**EXCERPTED RECORDS**
◆ ◆ ◆ ◆ ◆

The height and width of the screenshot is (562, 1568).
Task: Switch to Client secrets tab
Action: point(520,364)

◆ ◆ ◆ ◆ ◆

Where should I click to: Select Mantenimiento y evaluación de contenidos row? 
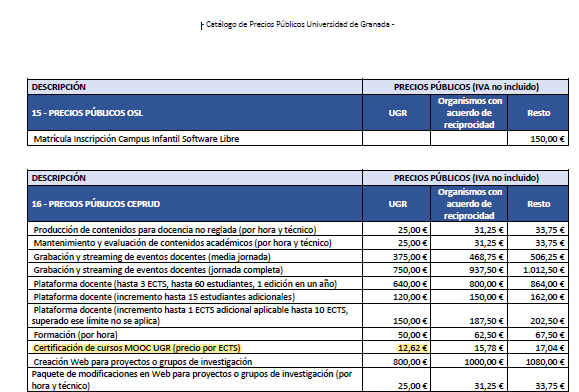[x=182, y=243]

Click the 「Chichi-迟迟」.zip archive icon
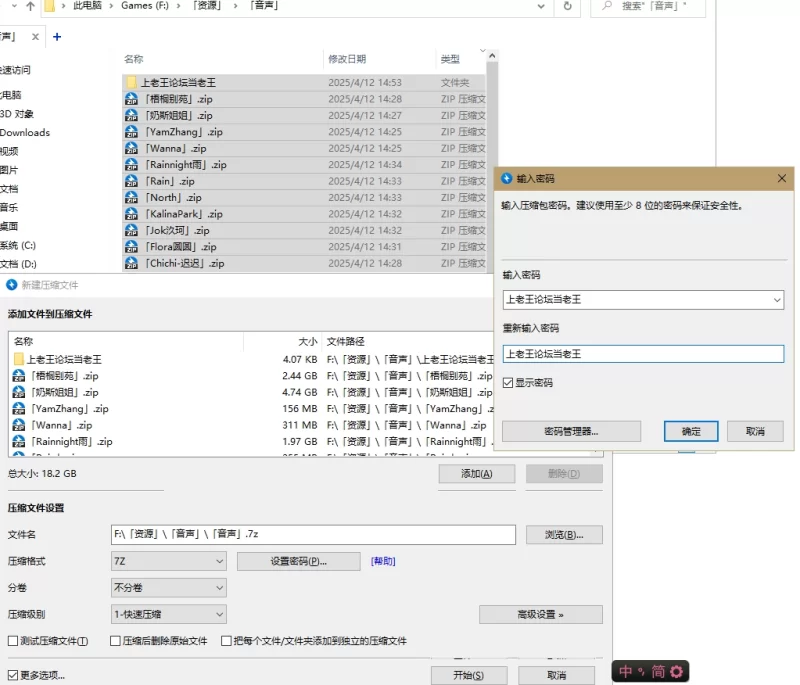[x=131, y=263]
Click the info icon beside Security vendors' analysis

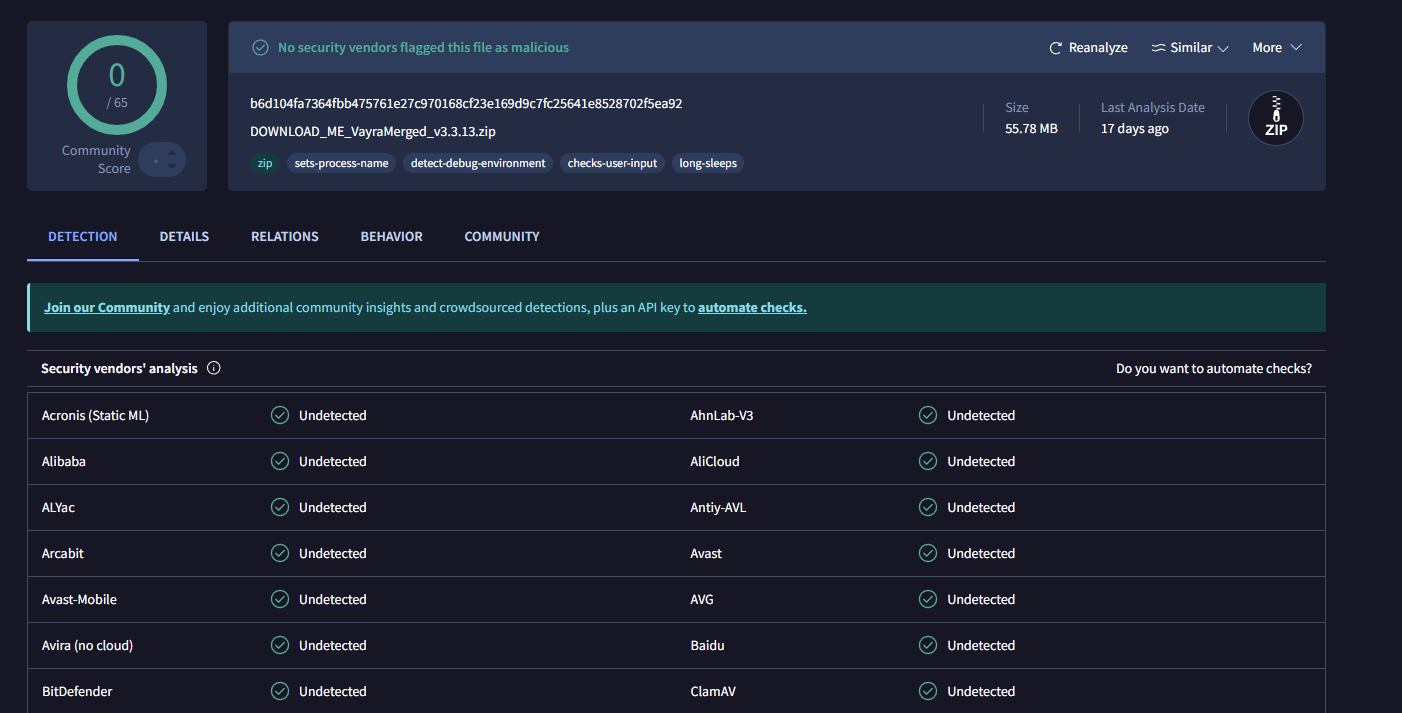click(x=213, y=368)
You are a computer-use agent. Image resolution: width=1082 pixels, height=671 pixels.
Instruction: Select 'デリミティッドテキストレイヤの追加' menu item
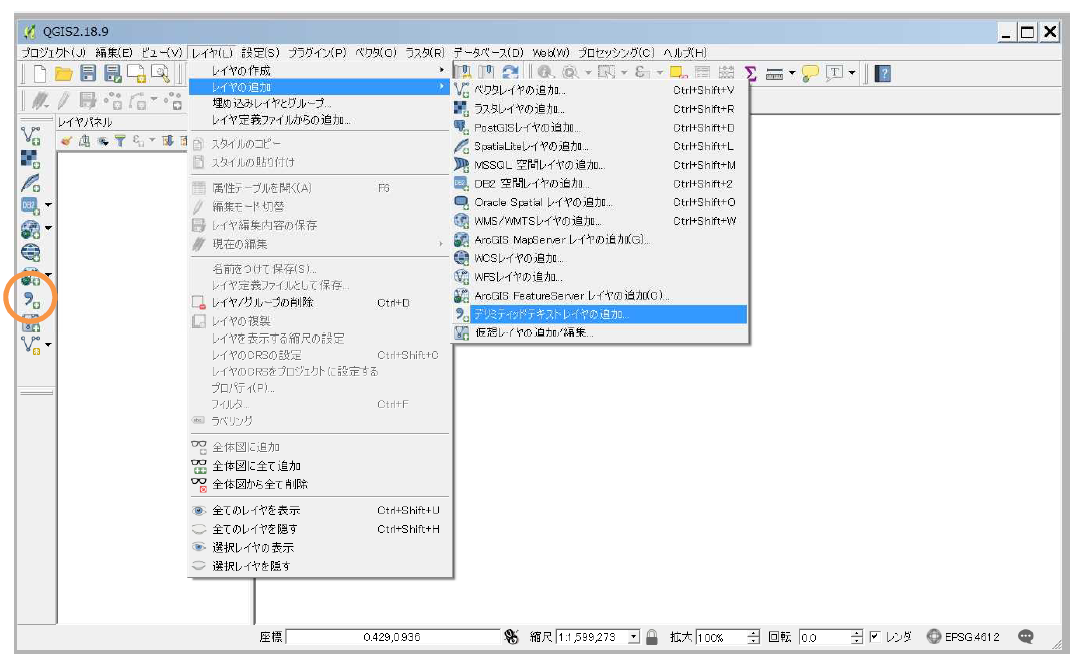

◆ ◆ ◆ ◆ ◆

**TRY IT**
Would you output only the span of the records above that opens with the line containing "Where should I" and closes with the line containing "Instruction: Select 'デリミティッドテキストレイヤの追加'", ends included and pictures dropped?

**ANSWER TO THE PROBLEM**
Where should I click to: Select Mantenimiento y evaluación de contenidos row? 
[x=182, y=243]

Click the 「Chichi-迟迟」.zip archive icon
[x=131, y=263]
Click the info icon beside Security vendors' analysis

click(x=213, y=368)
You are a computer-use agent. Image resolution: width=1082 pixels, height=671 pixels.
Instruction: Select 'デリミティッドテキストレイヤの追加' menu item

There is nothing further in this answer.